As I was sitting in the car, in my mind appeared a train of thoughts about distressing age.
Different people have different fates. Some aged people are fortunate enough to be loved by their descendants, but others are not this fortunate. These unfortunate ones are deposited in some shabby, depressing old age home by their “BUSY CHILDREN” who carry on with their so called busy life in some far distant land, not once did they ask their parents whether they would like it or not…
We were going to this old age home to meet my father’s aunt who like most others of her age suffered the same, gruesome fate. As I entered the old age home, a feeling of uneasiness and unhappiness gripped me. It looked as if this place didn’t receive any sunlight. As we entered, we saw frail, feeble old ladies scattered here and there with long drooping faces waiting hopelessly for someone to come and take them away from this desolated place. These ladies, who otherwise have no one, were ecstatic to see us. They talked to us in such a loving and caring fashion that they reminded me of my own grandmother. This is how much they vied for a little bit of company. I met my father’s aunt and then set out to learn more of this place and its neglected inhabitants.
This house was in a pitiable condition. There were frequent cracks on the wall, the roof crumbling but little did the ladies care about luxury.
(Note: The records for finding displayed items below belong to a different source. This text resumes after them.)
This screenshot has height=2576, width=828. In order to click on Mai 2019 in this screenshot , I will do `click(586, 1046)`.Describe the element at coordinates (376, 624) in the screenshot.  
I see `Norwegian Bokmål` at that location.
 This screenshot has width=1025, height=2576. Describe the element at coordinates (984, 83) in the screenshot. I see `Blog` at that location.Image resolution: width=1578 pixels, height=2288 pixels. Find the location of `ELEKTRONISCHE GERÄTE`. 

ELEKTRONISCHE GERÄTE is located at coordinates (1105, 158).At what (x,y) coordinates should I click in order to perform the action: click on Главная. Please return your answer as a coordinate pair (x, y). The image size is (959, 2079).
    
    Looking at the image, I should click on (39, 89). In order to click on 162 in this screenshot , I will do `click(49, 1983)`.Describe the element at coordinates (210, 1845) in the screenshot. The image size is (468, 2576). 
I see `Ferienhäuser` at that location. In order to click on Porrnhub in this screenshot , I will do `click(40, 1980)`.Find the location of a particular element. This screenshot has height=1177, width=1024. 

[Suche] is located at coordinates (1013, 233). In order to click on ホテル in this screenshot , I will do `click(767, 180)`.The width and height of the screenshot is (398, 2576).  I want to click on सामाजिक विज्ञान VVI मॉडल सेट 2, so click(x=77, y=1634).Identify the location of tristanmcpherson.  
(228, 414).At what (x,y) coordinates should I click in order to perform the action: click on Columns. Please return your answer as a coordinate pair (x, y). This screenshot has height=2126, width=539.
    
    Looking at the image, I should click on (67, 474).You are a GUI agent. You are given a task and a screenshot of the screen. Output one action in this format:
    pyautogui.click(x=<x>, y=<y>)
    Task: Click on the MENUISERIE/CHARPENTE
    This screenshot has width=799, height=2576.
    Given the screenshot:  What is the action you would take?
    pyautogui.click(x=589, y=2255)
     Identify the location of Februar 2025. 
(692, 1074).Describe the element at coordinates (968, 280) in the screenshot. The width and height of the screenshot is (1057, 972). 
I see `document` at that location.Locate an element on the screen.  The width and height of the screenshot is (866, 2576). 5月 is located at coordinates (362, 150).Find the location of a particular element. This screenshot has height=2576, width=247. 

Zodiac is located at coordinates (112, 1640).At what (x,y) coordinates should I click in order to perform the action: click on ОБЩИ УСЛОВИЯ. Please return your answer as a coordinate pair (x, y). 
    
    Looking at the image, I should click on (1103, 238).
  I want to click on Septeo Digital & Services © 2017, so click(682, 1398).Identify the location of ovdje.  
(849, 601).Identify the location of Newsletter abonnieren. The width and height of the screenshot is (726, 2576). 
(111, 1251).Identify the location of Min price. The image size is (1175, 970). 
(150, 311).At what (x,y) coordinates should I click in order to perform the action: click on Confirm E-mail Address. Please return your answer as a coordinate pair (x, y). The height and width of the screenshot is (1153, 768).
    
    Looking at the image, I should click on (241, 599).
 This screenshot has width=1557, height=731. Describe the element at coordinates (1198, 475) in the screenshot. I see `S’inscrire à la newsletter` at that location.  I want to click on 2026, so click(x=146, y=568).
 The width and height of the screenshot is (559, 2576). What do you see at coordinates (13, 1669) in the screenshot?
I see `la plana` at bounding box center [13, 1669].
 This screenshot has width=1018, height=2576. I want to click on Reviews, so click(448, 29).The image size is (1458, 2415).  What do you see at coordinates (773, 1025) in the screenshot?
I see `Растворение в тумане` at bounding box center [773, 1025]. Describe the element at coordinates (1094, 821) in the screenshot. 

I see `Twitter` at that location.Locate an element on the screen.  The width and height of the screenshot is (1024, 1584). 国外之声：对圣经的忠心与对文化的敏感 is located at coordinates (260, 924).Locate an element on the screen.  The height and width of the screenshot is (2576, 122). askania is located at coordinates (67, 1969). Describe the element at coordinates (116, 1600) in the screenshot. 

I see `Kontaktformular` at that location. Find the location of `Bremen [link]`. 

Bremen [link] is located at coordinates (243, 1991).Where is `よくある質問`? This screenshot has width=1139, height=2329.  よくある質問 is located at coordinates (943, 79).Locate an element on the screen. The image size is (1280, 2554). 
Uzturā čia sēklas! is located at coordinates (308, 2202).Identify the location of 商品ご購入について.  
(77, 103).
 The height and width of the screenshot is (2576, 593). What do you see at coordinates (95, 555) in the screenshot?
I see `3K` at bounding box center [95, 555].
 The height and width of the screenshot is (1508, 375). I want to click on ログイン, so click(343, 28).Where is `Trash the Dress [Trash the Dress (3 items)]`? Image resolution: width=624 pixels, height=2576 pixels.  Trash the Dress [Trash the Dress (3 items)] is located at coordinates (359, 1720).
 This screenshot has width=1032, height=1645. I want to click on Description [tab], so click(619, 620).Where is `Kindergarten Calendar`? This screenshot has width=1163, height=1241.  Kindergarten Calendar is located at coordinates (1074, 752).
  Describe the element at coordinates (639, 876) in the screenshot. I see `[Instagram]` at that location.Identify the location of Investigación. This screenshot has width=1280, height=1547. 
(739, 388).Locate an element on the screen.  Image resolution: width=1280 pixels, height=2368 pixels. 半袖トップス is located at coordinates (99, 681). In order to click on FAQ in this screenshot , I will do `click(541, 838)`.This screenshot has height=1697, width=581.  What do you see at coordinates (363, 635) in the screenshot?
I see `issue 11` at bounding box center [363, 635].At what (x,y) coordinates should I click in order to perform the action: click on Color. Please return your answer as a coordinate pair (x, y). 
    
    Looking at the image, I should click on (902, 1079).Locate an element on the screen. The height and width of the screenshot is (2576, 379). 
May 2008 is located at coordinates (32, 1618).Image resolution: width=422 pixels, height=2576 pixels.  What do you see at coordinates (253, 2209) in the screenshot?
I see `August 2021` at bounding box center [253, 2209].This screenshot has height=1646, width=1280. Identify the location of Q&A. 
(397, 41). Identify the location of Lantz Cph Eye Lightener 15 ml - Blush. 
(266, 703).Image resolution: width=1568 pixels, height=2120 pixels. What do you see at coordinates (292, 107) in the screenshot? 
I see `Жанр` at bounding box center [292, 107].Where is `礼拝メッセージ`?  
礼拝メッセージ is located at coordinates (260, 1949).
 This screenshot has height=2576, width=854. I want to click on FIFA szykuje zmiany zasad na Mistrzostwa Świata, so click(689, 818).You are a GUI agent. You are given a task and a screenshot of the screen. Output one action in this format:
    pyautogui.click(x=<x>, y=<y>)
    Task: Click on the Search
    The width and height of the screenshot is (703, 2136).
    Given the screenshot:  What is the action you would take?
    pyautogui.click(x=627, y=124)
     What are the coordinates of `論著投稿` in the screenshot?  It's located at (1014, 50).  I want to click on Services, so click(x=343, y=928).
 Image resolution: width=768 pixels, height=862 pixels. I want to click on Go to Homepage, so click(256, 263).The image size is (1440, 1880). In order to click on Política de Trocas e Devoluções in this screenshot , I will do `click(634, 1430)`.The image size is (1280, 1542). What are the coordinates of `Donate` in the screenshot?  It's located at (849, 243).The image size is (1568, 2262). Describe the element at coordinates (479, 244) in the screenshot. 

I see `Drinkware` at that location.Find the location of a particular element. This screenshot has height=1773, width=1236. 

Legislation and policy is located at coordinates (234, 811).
Each of these ladies had a melancholy story to relate. My eyes fell on a lady who was seated in a corner. She barely uttered a word. I learnt that since the day she was ruthlessly brought here, she had taken a pledge that she would never open her mouth to converse with anyone. Another lady gave out her heart wrenching howls every now and then. Maybe she feels that these howls may bring back the heartless people, but no one cared a bit for her! At least some of these ladies are visited after prolonged intervals, but most others are forgotten for life.
I noticed that when I left the dormitory, the smile they had were wiped out from their faces and painful gloominess returned. At this moment, a cyclone of improbable thoughts hit my mind, what if I was positioned here? I could not help but think of this cowardly thought. I was in this position; I would rather die than live in such a tragedy. Being alone without money, luxury, material pleasure is tolerable but being denied the presence of people you have spent the brightest years of your life is torture of a separate category. It is truly intolerable!
I quickly realized that my Sunday morning was not wasted after all. Deep in my heart, one section was overjoyed at spending time with these lonely people which I know they will value till their last breath. But another section felt a painful sting of remorse at their wasted twilight years.
As I was leaving this place, I was involuntarily humming this ironical song,
“Will you still need me, will you still feed me,
When I am SIXTY-FOUR” (The Beatles, 2000).